La presencia mexicana se integra a una edición especialmente simbólica. La Fiesta del Libro y la Cultura cumple 20 años, tiene a Corea del Sur como país invitado de honor y se realiza mientras Medellín se prepara para asumir en 2027 el reconocimiento de Capital Mundial del Libro de la UNESCO.
La Alcaldía de Medellín informó además que esta edición cuenta con 162 expositores, entre editoriales independientes y universitarias, librerías, distribuidores y otras iniciativas, además de 366 novedades dentro de la franja Lanzamientos del Libro.
EL ESPACIO DE LAS EDITORIALES INDEPENDIENTES
La presencia de Almadía abre además una conversación sobre el papel que desempeñan las editoriales independientes en la circulación contemporánea de la literatura latinoamericana.
Su importancia no radica únicamente en publicar libros diferentes a los de los grandes grupos editoriales. También pueden acompañar escritores durante períodos prolongados, construir comunidades lectoras y desarrollar catálogos con una identidad propia.
Quijas reconoce que publicar autores nuevos representa un desafío comercial: resulta más sencillo colocar en librerías un libro firmado por alguien cuyo nombre ya es conocido. Sin embargo, parte del trabajo editorial consiste precisamente en acompañar esas voces mientras encuentran lectores y desarrollan una obra.
En el catálogo histórico de Almadía aparecen escritores como Sergio Pitol, Margo Glantz, Juan Villoro, Andrea Chapela, Bernardo Esquinca, Daniela Tarazona, Mónica Ojeda, Samanta Schweblin, Santiago Gamboa y Liliana Colanzi, entre muchos otros.
Una conversación latinoamericana todavía en construcción
La llegada de Almadía a Medellín permite finalmente observar una paradoja del mundo editorial contemporáneo.
Los escritores latinoamericanos se leen entre ellos con mayor facilidad, las conversaciones atraviesan fronteras y los vínculos culturales entre países son cada vez más visibles. Sin embargo, conseguir que un libro publicado en México llegue regularmente a Colombia —o que uno colombiano circule ampliamente en otros mercados latinoamericanos— continúa siendo un desafío.

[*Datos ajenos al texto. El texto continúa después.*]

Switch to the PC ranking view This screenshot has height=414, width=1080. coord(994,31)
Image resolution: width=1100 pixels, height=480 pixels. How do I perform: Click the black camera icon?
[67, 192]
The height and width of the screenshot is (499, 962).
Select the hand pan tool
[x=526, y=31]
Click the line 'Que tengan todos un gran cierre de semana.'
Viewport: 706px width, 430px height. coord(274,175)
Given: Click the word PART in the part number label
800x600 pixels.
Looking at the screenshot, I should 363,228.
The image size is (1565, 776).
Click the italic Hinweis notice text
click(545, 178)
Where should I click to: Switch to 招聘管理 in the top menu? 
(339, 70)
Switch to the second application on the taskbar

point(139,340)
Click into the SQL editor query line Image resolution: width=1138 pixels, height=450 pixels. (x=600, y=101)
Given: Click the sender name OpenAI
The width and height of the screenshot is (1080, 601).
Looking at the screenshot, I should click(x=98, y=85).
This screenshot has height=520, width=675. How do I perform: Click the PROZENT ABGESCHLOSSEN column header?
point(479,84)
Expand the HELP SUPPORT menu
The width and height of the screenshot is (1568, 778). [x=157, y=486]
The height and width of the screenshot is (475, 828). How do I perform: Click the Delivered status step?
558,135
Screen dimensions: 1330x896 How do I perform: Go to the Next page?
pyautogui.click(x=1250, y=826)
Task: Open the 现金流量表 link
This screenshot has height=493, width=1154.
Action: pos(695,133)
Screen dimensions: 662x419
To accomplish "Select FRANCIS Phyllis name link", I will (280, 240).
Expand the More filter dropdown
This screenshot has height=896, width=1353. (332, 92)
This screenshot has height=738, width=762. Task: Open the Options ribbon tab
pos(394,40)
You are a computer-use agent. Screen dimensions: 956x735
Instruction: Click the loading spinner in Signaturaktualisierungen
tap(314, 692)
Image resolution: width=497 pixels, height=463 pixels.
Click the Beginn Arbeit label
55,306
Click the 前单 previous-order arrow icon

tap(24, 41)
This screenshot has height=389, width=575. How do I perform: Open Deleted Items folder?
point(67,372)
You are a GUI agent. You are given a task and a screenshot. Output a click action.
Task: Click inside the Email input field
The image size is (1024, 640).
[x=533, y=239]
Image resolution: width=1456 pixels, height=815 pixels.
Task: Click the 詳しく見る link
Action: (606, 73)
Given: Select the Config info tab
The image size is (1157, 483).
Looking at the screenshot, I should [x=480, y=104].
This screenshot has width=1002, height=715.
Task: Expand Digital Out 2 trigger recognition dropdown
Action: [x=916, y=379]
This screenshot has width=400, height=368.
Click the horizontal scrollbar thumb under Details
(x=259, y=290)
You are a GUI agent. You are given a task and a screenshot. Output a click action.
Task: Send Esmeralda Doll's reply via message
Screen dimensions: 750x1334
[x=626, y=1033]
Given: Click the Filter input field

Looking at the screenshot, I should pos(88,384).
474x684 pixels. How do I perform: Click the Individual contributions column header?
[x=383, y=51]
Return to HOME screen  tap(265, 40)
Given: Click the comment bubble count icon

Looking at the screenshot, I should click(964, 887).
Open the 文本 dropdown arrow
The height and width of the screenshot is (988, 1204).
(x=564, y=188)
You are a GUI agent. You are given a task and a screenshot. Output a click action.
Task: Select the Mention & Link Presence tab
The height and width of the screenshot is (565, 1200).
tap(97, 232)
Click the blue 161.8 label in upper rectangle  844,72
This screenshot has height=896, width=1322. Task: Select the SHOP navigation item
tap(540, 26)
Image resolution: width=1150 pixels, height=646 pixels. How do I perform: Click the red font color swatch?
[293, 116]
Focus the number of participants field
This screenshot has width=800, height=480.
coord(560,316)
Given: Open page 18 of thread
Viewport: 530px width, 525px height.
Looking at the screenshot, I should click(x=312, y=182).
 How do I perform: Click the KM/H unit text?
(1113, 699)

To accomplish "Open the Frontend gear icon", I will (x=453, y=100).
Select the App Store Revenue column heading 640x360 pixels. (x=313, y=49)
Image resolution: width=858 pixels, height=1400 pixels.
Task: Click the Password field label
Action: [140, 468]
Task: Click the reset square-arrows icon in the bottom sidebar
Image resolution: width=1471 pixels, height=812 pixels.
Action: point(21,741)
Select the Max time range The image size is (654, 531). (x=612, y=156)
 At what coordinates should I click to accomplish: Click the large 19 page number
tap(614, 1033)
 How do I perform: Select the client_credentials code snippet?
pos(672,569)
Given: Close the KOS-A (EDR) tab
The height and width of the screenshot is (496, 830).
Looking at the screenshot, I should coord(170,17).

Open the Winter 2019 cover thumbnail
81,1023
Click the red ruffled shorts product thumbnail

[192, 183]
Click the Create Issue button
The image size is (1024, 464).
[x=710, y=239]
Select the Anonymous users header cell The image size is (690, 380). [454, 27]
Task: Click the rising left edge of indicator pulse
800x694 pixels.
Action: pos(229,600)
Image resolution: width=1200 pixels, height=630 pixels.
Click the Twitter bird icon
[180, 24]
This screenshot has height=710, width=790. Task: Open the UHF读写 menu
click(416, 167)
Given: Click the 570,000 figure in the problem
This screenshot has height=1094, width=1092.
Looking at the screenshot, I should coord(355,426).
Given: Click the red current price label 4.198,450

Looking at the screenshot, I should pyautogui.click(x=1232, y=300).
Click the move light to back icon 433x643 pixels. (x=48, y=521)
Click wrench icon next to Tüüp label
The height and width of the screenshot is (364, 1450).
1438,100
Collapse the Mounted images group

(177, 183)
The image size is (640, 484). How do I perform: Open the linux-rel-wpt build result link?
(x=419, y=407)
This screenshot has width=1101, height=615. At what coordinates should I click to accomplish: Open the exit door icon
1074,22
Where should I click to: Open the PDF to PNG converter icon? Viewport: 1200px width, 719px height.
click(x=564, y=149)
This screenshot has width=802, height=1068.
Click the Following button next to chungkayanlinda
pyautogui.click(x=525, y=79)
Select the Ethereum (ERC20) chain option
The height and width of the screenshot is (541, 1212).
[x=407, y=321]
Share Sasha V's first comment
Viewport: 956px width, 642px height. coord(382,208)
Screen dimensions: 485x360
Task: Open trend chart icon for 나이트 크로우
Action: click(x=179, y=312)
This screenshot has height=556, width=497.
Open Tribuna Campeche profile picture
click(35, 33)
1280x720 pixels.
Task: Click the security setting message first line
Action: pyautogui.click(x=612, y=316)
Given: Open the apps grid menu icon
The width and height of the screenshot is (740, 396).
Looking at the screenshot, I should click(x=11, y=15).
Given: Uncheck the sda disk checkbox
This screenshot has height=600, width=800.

Ferias y fiestas del libro pueden contribuir precisamente a reducir esas distancias. Durante algunos días reúnen en un mismo espacio a quienes escriben, editan, distribuyen, venden y leen.
Por eso, la presencia de Almadía en Medellín va más allá de exhibir un catálogo. También invita a pensar la literatura latinoamericana como una conversación abierta y plural, formada por voces que no necesitan parecerse entre sí para reconocerse como parte de un territorio cultural compartido.
Quizás esa sea la principal enseñanza que la editorial mexicana lleva a esta edición de la Fiesta: la literatura latinoamericana no necesita una definición definitiva. Su riqueza puede encontrarse precisamente en todo aquello que se resiste a ser encerrado en una sola etiqueta.